Man's Inner Cosmic System in Anthroposophy

Updated: June 2026
Glossary Anthroposophy 4 min read
Man's Inner Cosmic System n.

Steiner's teaching that the inner organs form an unconscious planetary system inside the body, mirroring the outer cosmos and preparing the blood for the I.

Man's Inner Cosmic System in Anthroposophy is Rudolf Steiner's teaching, given in An Occult Physiology (GA 128, Prague 1911), that the human inner organs form an unconscious planetary system that mirrors the outer cosmos. Working through the physical body, under the ether-body and astral body, these organs meet the stream of nutrition with resistance: the spleen, liver, and gall-bladder strip incoming food of its own alien rhythm so that the blood can become the instrument of the I-Being. Steiner ties each organ to a planet of the macrocosm, naming the spleen a Saturn activity, the liver a Jupiter activity, the gall-bladder a Mars activity, the heart and blood the Sun, the lungs Mercury, and the kidneys Venus. The result is the macrocosm repeated inwardly, the great cosmos sounding again as a living organ-system within the human being.

Man's Inner Cosmic System is the title Rudolf Steiner gave to the fourth lecture of An Occult Physiology (GA 128), where he describes the inner organs as a hidden planetary order. Spleen, liver, and gall-bladder work in concert to transform food, the lungs and kidneys balance them against the air, and the heart stands at the centre as an inner Sun, all reflecting the cosmos outside.

In occultism the activity of the spleen is characterised as a Saturn-activity, that of the liver as a Jupiter-activity, and that of the gall-bladder as a Mars-activity.
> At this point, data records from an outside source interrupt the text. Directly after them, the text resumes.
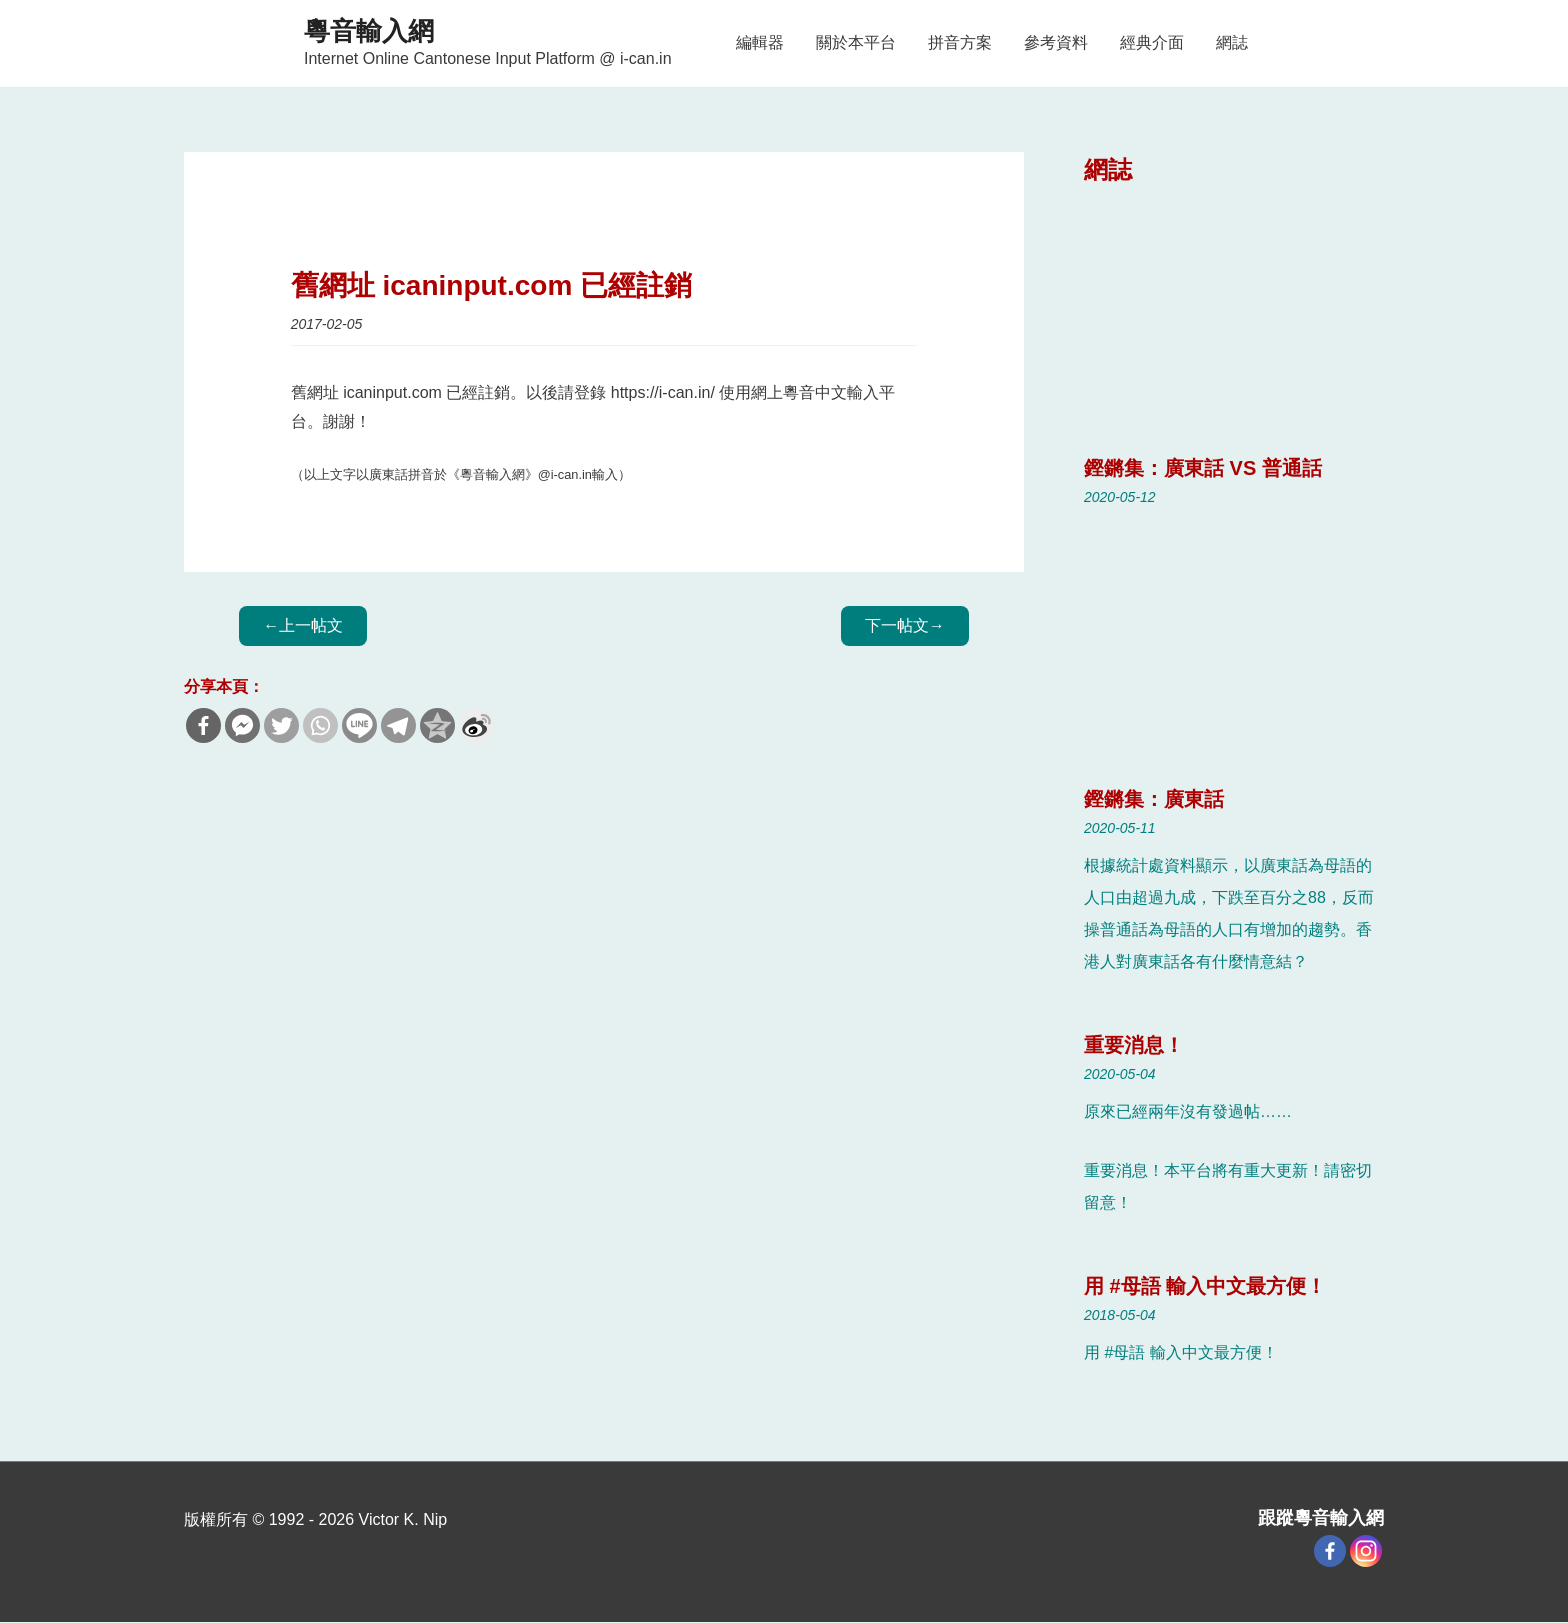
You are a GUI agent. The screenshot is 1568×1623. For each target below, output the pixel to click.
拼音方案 (960, 42)
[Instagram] (1366, 1551)
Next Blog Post (905, 625)
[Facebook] (1330, 1551)
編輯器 (760, 42)
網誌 (1232, 42)
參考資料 (1056, 42)
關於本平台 (856, 42)
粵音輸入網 (369, 31)
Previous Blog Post (303, 625)
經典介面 (1152, 42)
On the same basis occult knowledge sees in the heart and the blood-system belonging to it something which merits the name Sun, just as the sun outside merits this name in the planetary system. In the lung-system there is contained what the occultists characterise as Mercury, and in the kidney-system that which merits the name Venus. Thus, by means of these names, we have pointed out in these systems of the human organism something like an inner world system.

Rudolf Steiner, An Occult Physiology (GA 128, Prague, 23 March 1911)

The organ-planet pairings Steiner set out in 1911 became working tools, not poetry, in the clinic he founded with Ita Wegman. At the Klinik Arlesheim near Basel, opened in 1921 as the Clinical-Therapeutic Institute, and in the joint medical text Fundamentals of Therapy (GA 27, 1925) that Steiner and Wegman wrote together, the liver was treated as the seat of Jupiter forces and the spleen as a Saturn organ, so that a sluggish liver could be approached through metals and plants associated with the same planetary signature. This is the basis on which Weleda, the anthroposophic pharmacy company founded in 1921, still formulates medicines today: a remedy is chosen so that its cosmic gesture meets the gesture of the affected organ.

Thalira synthesis: the inner cosmic system is the precise hinge of the macrocosm and microcosm idea, because it stops being a metaphor about the body resembling the sky and becomes a claim that the same seven planetary forces are physically at work, unconsciously, inside the digesting and breathing human being. A practitioner who accepts this reads an inflamed gall-bladder not only as a Mars organ out of balance but as a place where the cosmos itself has lost its inner equilibrium, and the work of healing becomes the work of restoring a small heaven.